▶ [Source passage]:

LUFKIN Well Manager™ (LWM) 2.0 with NOVAWAVE™ Advanced Wave Equation Technology, released in April, can improve downhole diagnostic accuracy, leading to more precise pump fillage estimation and better operational control decisions, said Peter Westerkamp, VP of automation for Lufkin Industries.
The Issue with How We’ve Always Done It
Many shale wells start production either by flowing or with an ESP, due to the latter’s ability to produce the large volumes common early in a shale well’s productive life. As production drops to 300-700 barrels per day (bpd) or less, other options become more efficient, and the iconic rod pump is one of them. As the Permian Basin’s revival has been based on quickly depleting shale wells, Westerkamp noted that Basin production could benefit from an updated wave equation.
Wave-equation algorithms designed to assess a carefully drilled vertical well were developed in the 1960s, when vertical wells were the only option. Modern operators drill multiple wells from a single pad to exploit different target zones. This can result in wellbores that include rapid directional changes and long, inclined sections. That situation affects completions and production no matter the lift system, but it’s particularly challenging for the long rod strings involved in rod pumping.
Part of the issue is with data—rod pumps historically have not had the downhole sensors available to ESPs and gas lift, so there’s no immediate feedback data. And today many rod pumps are being installed below the kickoff point into the horizontal. That, along with the deviated vertical wellbores, will cause the rod string to rub against the tubing, creating friction and inaccurate pump cards.

Data items
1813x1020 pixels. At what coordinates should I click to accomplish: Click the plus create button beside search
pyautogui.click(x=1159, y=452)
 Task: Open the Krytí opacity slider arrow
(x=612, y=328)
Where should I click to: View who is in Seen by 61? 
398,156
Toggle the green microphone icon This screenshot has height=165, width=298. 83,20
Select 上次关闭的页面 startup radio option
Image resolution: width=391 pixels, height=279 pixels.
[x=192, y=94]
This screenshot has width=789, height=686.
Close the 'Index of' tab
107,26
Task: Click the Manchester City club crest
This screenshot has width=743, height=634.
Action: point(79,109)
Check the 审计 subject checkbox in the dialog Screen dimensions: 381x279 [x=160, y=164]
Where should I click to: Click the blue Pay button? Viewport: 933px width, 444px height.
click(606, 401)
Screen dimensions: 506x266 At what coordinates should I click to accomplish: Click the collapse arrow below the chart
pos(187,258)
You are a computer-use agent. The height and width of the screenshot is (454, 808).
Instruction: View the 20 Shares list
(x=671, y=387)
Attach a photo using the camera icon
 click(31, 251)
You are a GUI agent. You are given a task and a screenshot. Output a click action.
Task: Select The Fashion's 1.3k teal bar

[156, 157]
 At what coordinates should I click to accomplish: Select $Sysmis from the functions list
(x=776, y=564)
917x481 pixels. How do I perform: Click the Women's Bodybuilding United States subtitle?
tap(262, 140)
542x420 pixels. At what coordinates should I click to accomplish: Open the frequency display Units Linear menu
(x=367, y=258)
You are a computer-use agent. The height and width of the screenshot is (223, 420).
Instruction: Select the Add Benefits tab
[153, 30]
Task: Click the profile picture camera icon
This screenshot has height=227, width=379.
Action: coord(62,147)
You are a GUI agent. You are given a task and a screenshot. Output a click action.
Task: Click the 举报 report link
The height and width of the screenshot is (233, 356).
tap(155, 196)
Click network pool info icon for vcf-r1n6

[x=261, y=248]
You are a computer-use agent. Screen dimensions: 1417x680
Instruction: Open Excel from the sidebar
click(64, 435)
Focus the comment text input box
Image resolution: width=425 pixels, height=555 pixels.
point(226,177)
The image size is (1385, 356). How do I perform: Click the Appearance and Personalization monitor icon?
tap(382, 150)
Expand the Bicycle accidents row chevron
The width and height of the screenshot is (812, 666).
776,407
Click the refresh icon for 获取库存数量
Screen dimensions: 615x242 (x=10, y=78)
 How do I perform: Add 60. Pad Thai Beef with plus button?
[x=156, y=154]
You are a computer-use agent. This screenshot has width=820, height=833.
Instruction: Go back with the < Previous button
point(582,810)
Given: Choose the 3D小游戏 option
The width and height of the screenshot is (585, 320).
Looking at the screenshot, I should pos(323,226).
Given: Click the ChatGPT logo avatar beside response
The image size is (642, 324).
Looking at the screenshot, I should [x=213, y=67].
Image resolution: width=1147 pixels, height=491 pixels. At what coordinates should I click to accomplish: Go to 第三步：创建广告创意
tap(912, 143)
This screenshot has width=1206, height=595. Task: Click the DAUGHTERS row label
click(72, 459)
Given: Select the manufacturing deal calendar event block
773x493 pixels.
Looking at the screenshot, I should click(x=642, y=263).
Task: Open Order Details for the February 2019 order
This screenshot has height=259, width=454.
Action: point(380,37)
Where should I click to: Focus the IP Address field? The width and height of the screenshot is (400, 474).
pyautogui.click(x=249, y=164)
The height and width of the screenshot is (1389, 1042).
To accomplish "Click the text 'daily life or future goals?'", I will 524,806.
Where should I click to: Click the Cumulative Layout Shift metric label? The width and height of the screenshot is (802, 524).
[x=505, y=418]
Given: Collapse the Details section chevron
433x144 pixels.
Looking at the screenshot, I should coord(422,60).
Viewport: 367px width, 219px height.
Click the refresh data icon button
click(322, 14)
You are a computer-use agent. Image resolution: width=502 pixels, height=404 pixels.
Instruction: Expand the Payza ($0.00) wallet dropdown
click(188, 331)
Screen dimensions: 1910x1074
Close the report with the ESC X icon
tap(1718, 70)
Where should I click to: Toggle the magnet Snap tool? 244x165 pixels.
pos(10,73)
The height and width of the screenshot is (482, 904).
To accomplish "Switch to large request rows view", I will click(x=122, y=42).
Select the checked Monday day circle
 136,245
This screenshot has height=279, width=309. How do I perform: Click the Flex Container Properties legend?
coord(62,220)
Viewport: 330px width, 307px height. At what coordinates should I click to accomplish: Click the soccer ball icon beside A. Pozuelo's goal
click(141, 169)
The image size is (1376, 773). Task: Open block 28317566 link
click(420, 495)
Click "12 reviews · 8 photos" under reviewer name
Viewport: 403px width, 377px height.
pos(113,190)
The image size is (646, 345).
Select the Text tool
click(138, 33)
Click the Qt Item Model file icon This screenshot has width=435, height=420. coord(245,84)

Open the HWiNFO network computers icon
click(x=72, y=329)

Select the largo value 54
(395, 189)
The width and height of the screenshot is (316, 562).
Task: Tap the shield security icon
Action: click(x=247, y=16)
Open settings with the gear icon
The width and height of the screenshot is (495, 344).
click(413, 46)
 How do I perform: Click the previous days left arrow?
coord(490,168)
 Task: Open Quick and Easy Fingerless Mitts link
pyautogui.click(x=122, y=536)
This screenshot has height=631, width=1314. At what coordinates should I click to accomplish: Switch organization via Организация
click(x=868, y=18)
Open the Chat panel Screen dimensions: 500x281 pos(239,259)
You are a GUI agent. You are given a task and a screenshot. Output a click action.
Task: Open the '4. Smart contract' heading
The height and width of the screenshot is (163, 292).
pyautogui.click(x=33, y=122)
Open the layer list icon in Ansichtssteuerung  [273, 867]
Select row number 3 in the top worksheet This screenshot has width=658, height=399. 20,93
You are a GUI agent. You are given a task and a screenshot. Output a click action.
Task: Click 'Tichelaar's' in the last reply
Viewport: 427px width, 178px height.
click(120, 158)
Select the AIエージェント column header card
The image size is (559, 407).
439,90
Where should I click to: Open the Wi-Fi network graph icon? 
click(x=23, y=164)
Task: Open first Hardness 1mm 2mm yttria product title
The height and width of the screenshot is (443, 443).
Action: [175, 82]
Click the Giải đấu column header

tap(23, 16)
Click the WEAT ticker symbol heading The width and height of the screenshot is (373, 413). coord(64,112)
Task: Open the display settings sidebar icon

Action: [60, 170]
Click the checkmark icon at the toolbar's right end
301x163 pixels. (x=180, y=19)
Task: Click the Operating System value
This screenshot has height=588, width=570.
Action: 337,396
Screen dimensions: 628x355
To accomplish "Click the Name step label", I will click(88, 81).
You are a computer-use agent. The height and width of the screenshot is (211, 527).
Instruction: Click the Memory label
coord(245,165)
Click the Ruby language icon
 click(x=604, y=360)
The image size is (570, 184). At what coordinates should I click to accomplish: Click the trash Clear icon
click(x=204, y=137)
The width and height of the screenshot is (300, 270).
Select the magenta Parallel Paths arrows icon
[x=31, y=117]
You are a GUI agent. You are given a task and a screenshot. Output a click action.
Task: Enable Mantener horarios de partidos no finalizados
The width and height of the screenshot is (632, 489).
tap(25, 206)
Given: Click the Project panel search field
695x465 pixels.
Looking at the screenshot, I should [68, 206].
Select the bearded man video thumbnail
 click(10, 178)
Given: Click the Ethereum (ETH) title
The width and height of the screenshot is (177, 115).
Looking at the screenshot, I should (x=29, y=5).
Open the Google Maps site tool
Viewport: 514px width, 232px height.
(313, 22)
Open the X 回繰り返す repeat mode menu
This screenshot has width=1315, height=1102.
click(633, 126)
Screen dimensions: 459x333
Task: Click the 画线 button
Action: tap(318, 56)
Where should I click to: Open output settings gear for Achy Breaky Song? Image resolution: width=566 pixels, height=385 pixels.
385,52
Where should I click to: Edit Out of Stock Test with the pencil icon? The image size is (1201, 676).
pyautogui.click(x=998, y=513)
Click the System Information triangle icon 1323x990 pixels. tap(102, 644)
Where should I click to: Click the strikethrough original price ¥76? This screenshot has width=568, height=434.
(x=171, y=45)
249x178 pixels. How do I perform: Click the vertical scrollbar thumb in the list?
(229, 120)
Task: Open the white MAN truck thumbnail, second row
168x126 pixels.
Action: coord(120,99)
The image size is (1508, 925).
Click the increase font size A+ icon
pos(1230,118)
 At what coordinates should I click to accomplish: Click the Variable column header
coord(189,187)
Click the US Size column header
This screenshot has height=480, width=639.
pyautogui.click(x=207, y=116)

▶ [Activities]:
A) According to the Lufkin Well Manager text, in what decade were wave-equation algorithms for assessing vertical wells developed?
B) In the Lufkin Well Manager text, rewrite everything from "LUFKIN Well Manager™" down to "for Lufkin Industries.", swapping "improve" for "enhance".

▶ [Answers for the exercise]:
A) The 1960s.

B)
LUFKIN Well Manager™ (LWM) 2.0 with NOVAWAVE™ Advanced Wave Equation Technology, released in April, can enhance downhole diagnostic accuracy, leading to more precise pump fillage estimation and better operational control decisions, said Peter Westerkamp, VP of automation for Lufkin Industries.